The capacity of the environment should be regularly reviewed, for example, after a maintenance window.

Important

Downscaling may put application uptime at risk. Therefore, be conservative when downscaling.

Before downscaling you should:

  • Evaluate the capacity trends in last 3 to 6 months and take decision based on that. Notice that capacity usage may be smaller during weekends, at the beginning or end of the month, during vacation periods, etc.
  • Ask the user if the reduction in capacity usage is a real trend, and not just sporadic due to quiet periods or vacation periods. E.g., an EdTech app won't be used as intensively during school holidays.
  • Ask the user if they foresee any increase in capacity due to new app releases or new apps additions or something that will require more resources.

How?

If any capacity dimension -- as defined above -- was below 33% for at least 3 days, then remove one Node at a time, until capacity is above 33%. Make sure to drain and cordon the Node before decommissioning it.

If you are about to go below 3 Nodes, consider replacing the Nodes with 6 Nodes of half-the-size before downscaling. Before doing this, get in touch with application developers to ensure they don't have Kubernetes scheduling constraints that would cause issues on the consolidated environment.
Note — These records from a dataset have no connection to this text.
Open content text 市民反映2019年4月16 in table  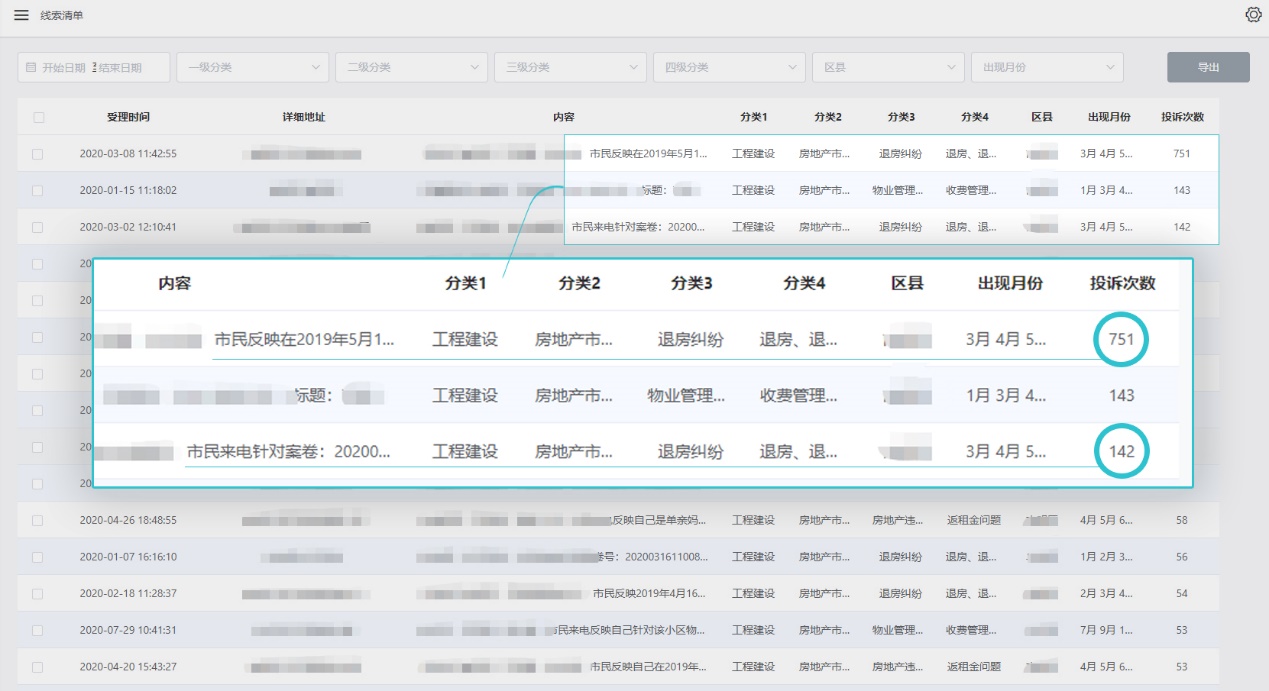click(649, 593)
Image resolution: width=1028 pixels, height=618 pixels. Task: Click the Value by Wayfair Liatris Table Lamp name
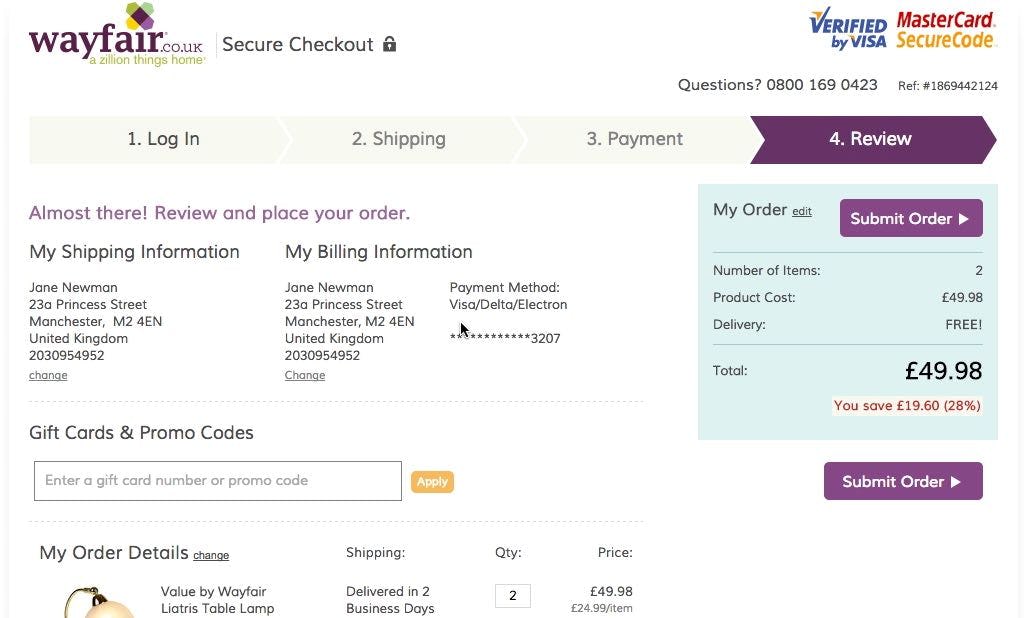click(x=217, y=600)
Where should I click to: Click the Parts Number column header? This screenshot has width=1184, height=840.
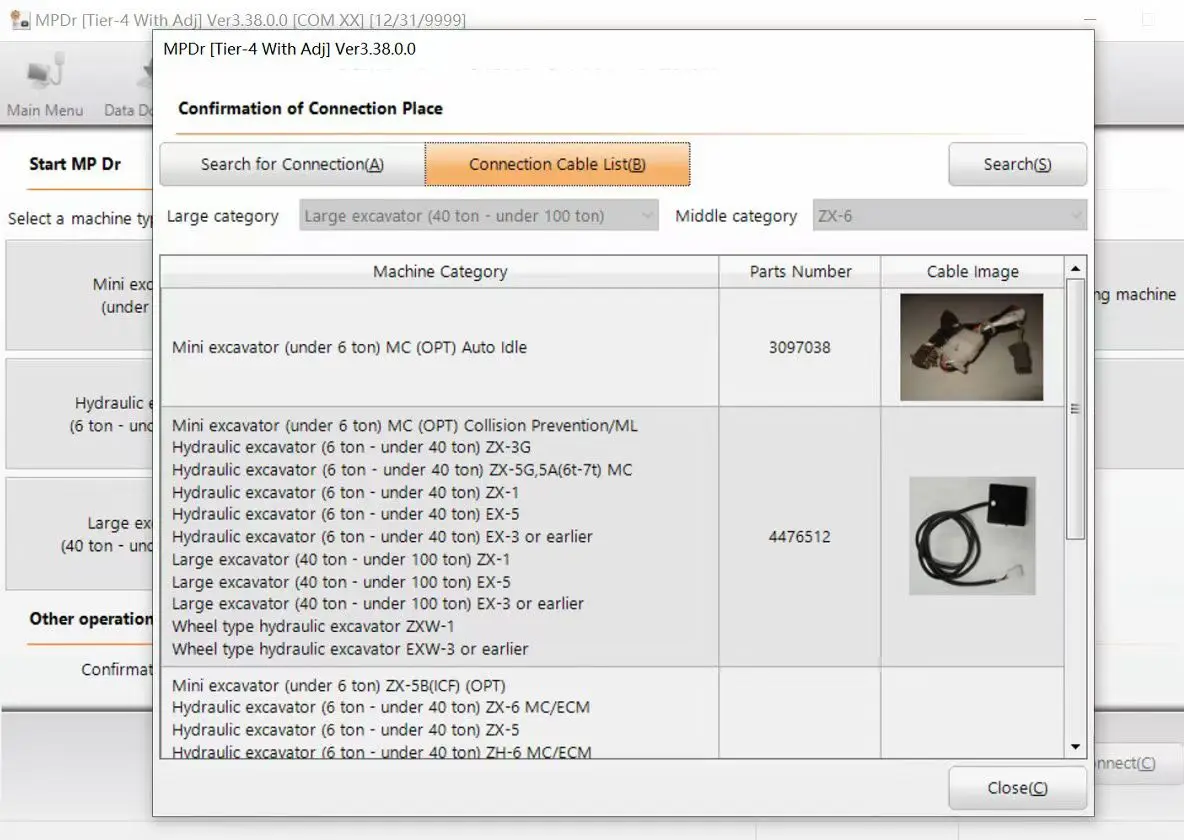click(800, 272)
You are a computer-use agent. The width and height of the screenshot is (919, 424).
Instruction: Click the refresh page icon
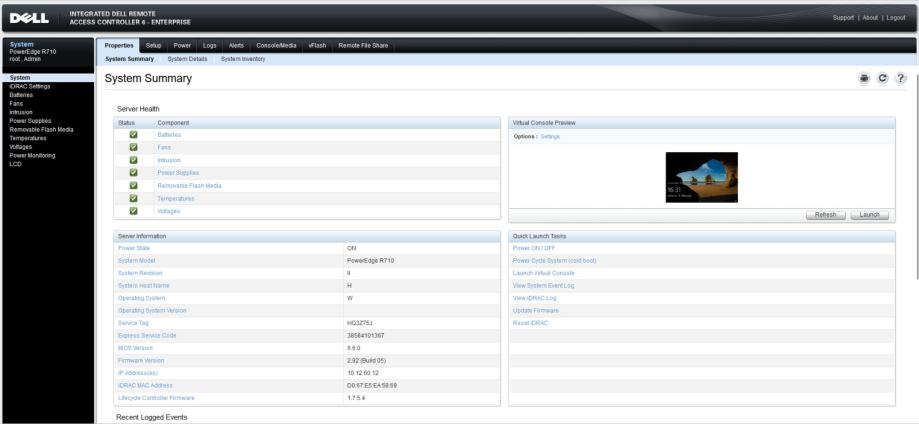pos(883,79)
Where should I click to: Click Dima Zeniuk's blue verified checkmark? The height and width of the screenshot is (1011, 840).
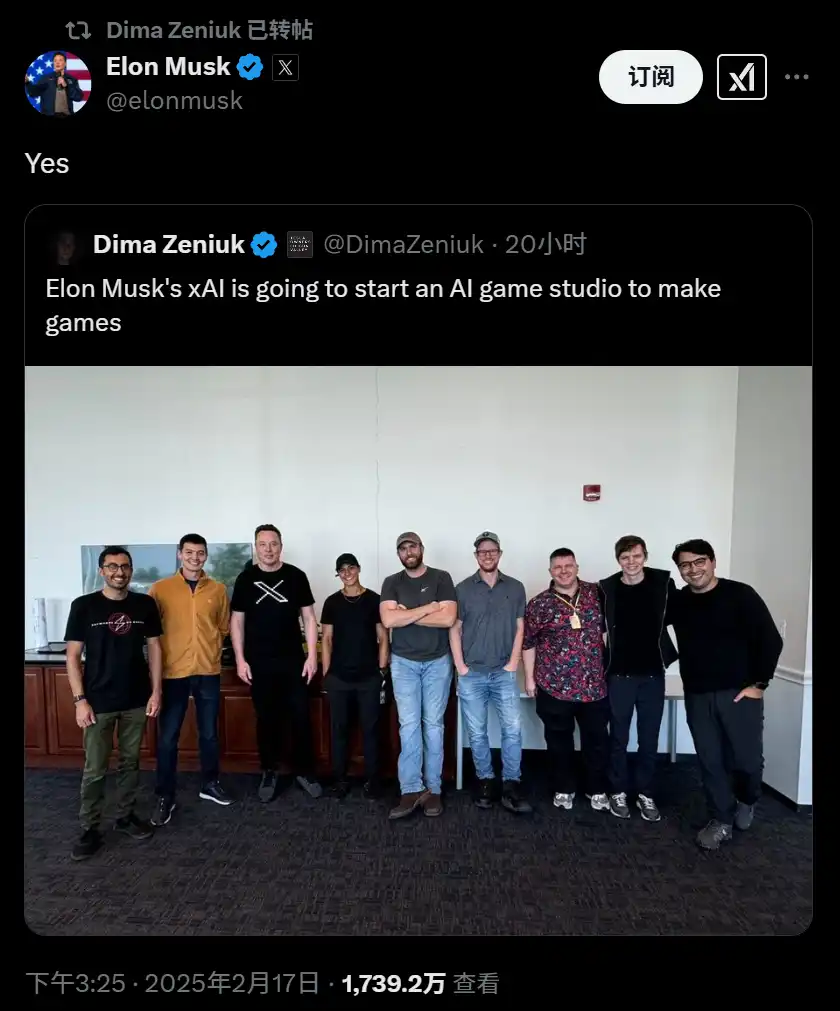point(264,245)
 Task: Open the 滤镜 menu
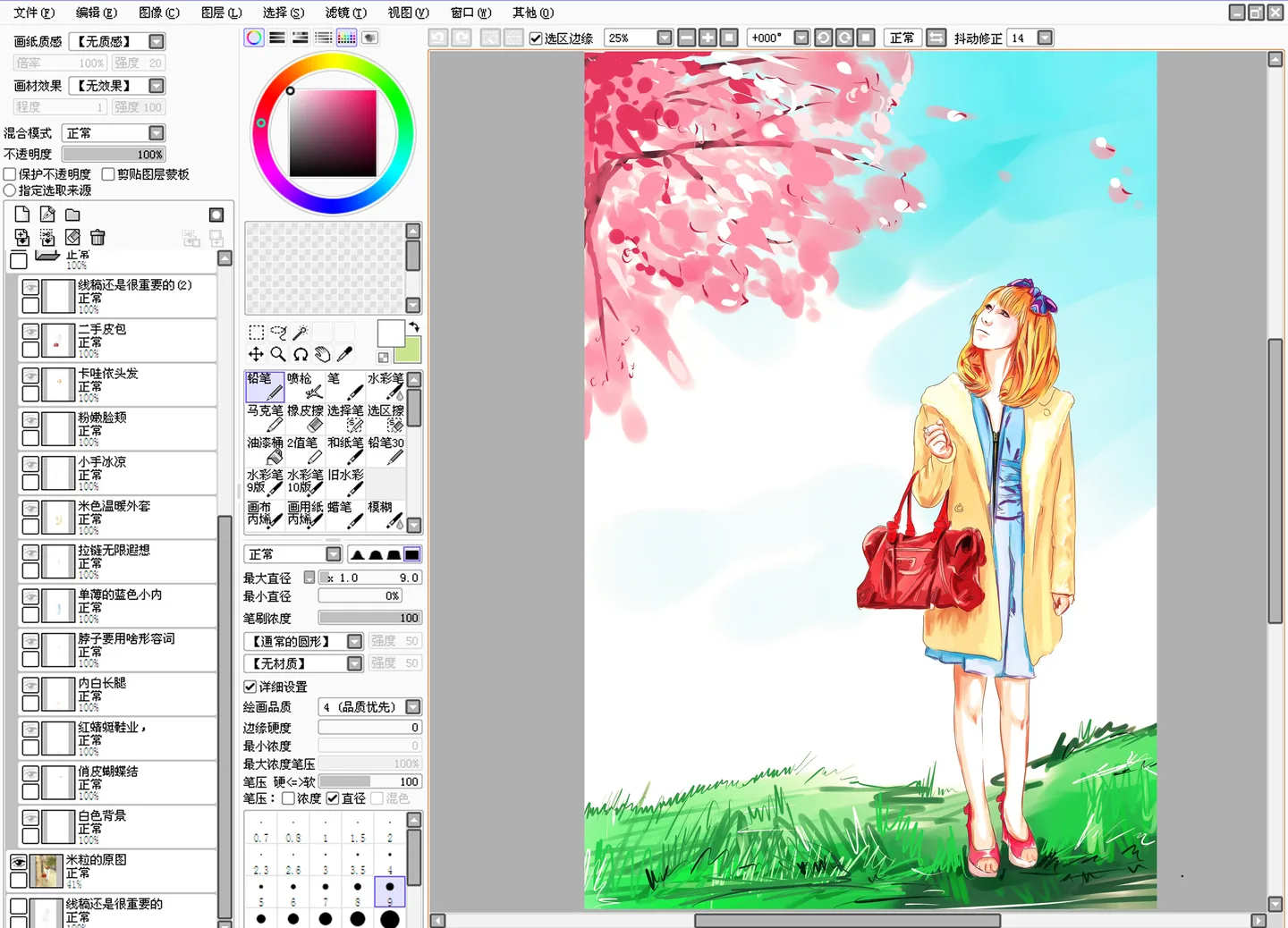(345, 13)
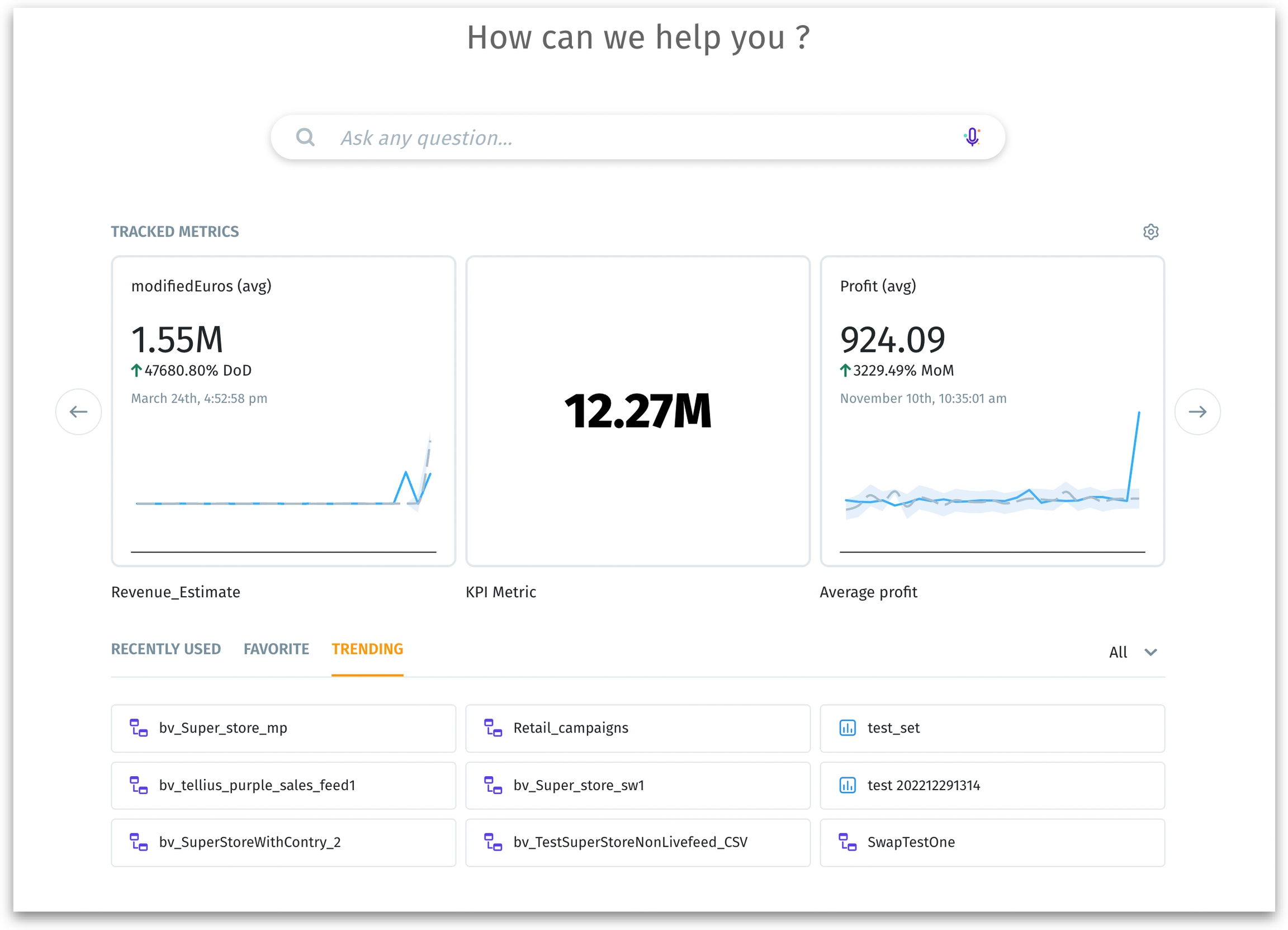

If you are about to half the number of Nodes, get in touch with application developers to ensure their application is not misbehaving, before downscaling.

Optimization

Removing capacity is more dangerous than having extra capacity, when it comes to application uptime. Furthermore, we need to avoid oscillations: Removing capacity to only add it back a few days later is no fun for the administrator. Therefore, downscaling should only be performed periodically, whereas upscaling should be performed as soon as predictions show it is needed.